Pictures are to be excluded. Please print only the lines from the one containing "You are a computer-use agent." through the end of the data, exactly as they appear.

RECORDS FOR PROCESSING:
• • • • • • •
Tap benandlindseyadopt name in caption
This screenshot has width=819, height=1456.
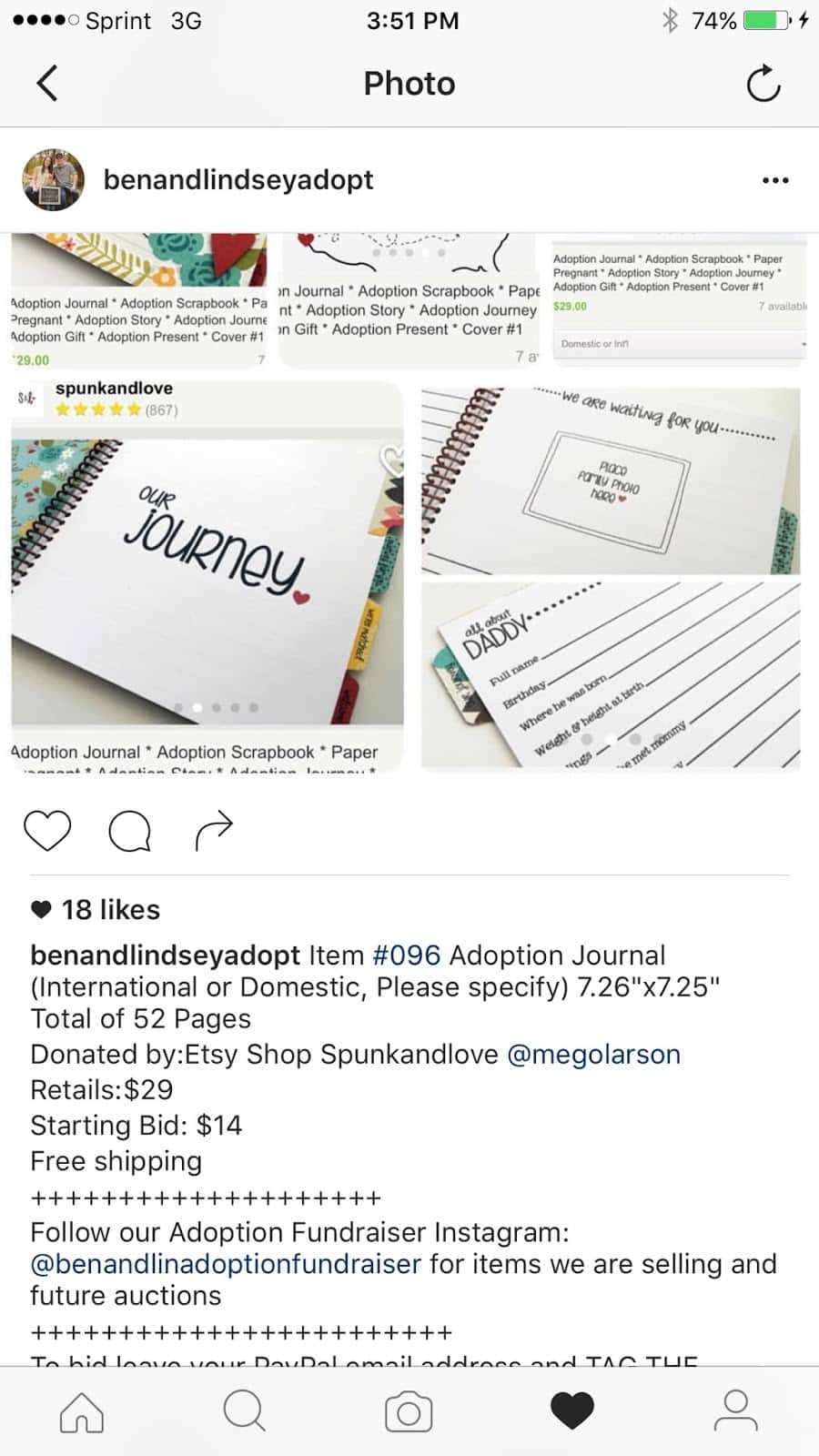coord(165,956)
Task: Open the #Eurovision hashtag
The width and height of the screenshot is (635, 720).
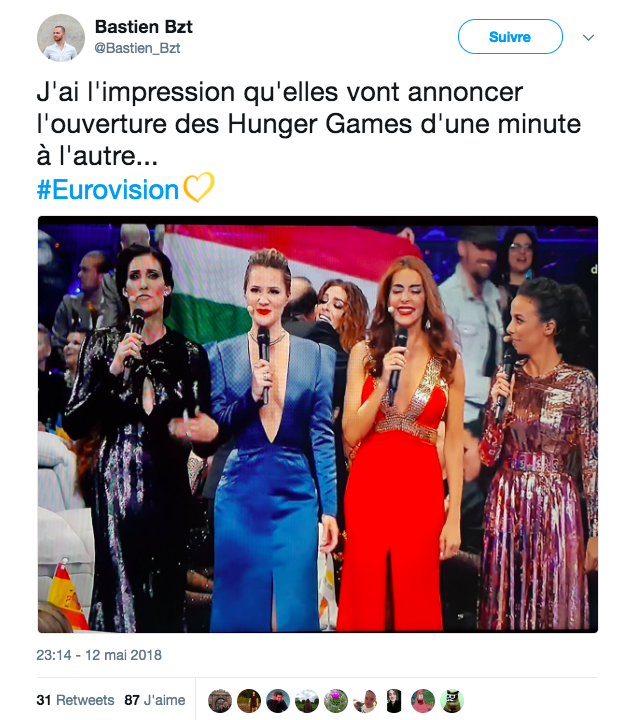Action: coord(107,190)
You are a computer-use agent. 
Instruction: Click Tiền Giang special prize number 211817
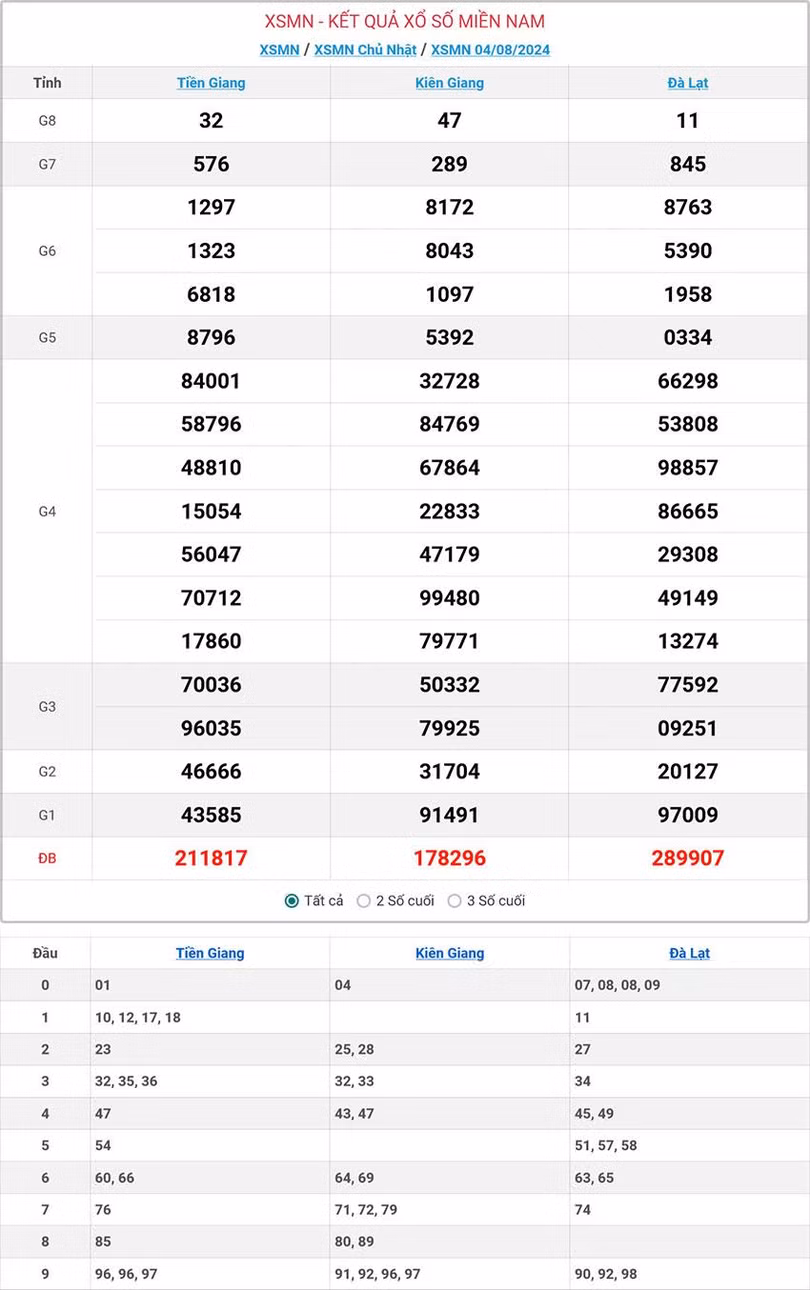point(211,858)
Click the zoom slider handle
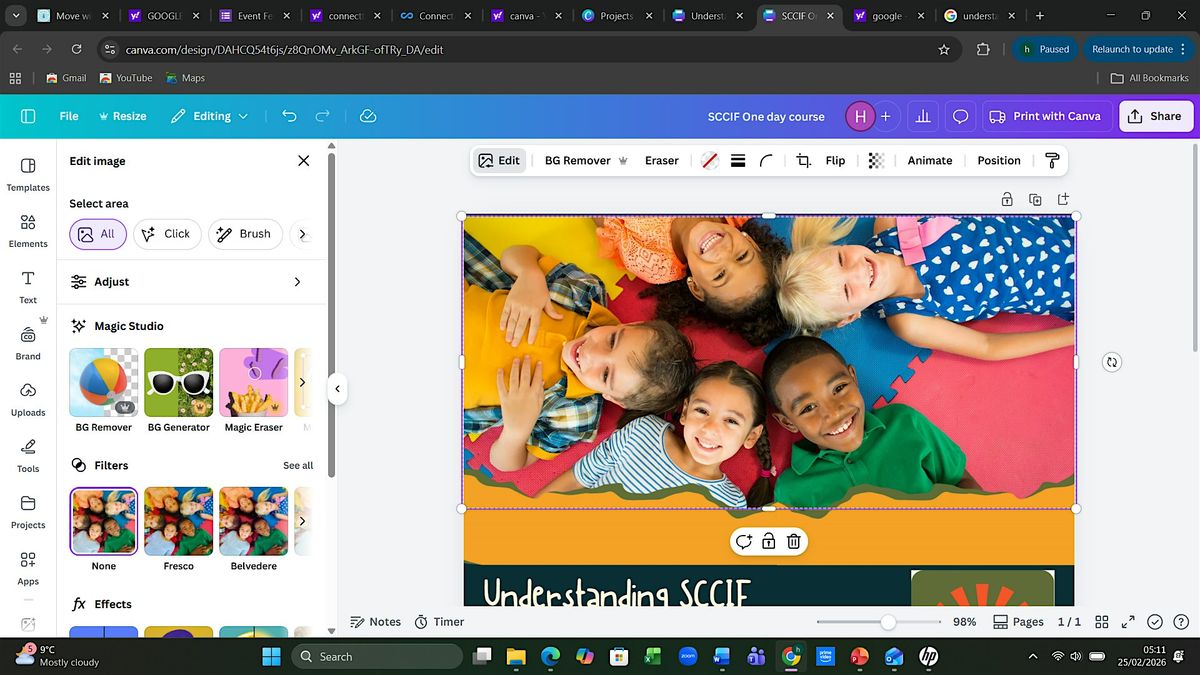Image resolution: width=1200 pixels, height=675 pixels. coord(888,622)
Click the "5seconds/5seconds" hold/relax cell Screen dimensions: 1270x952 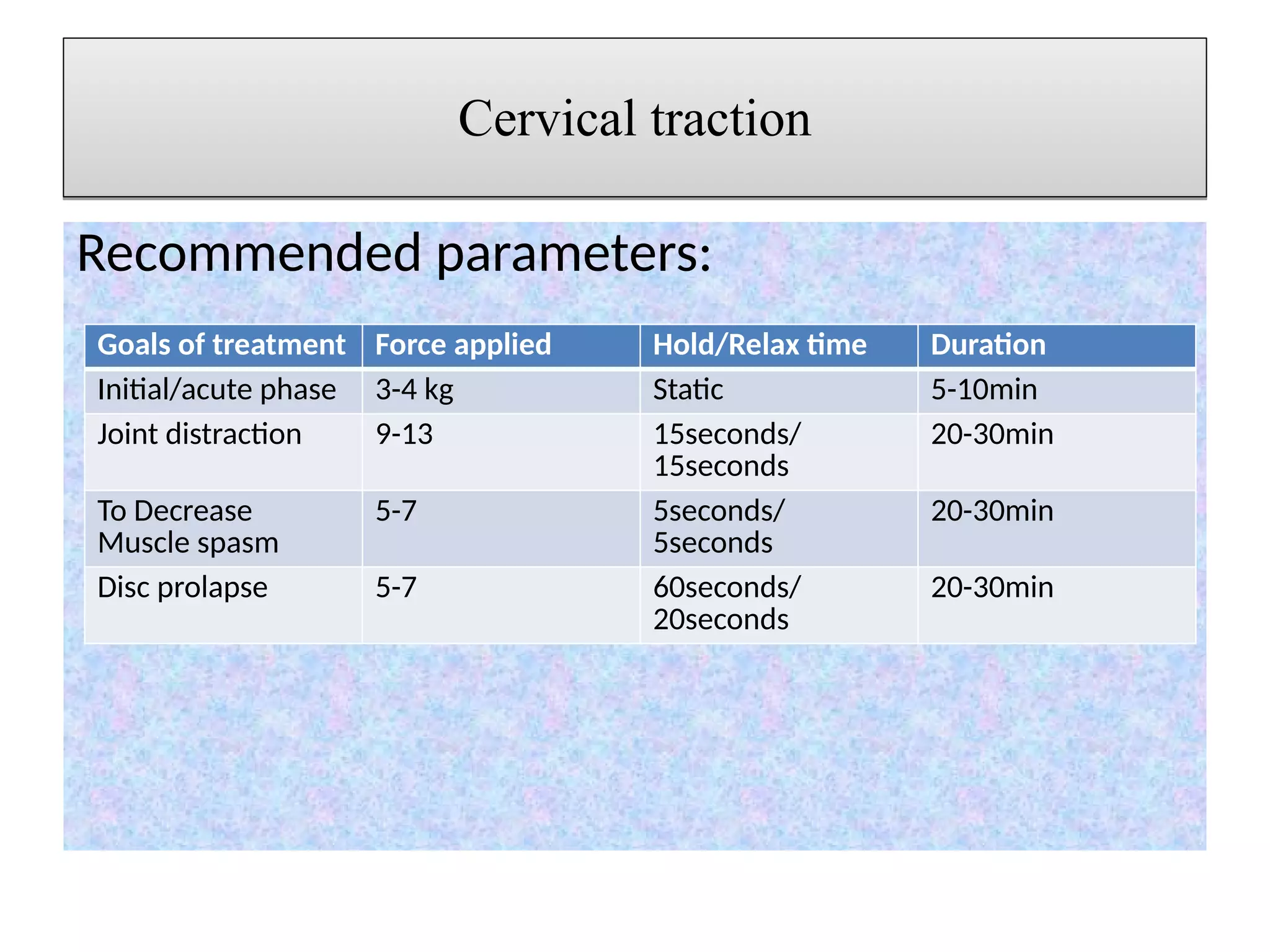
• • • • • • •
TASK SOLUTION:
You are a computer-use agent. 
Instruction: Click Tiền Giang special prize number 211817
point(211,858)
Click the zoom slider handle
Image resolution: width=1200 pixels, height=675 pixels. coord(888,622)
Click the "5seconds/5seconds" hold/relax cell Screen dimensions: 1270x952 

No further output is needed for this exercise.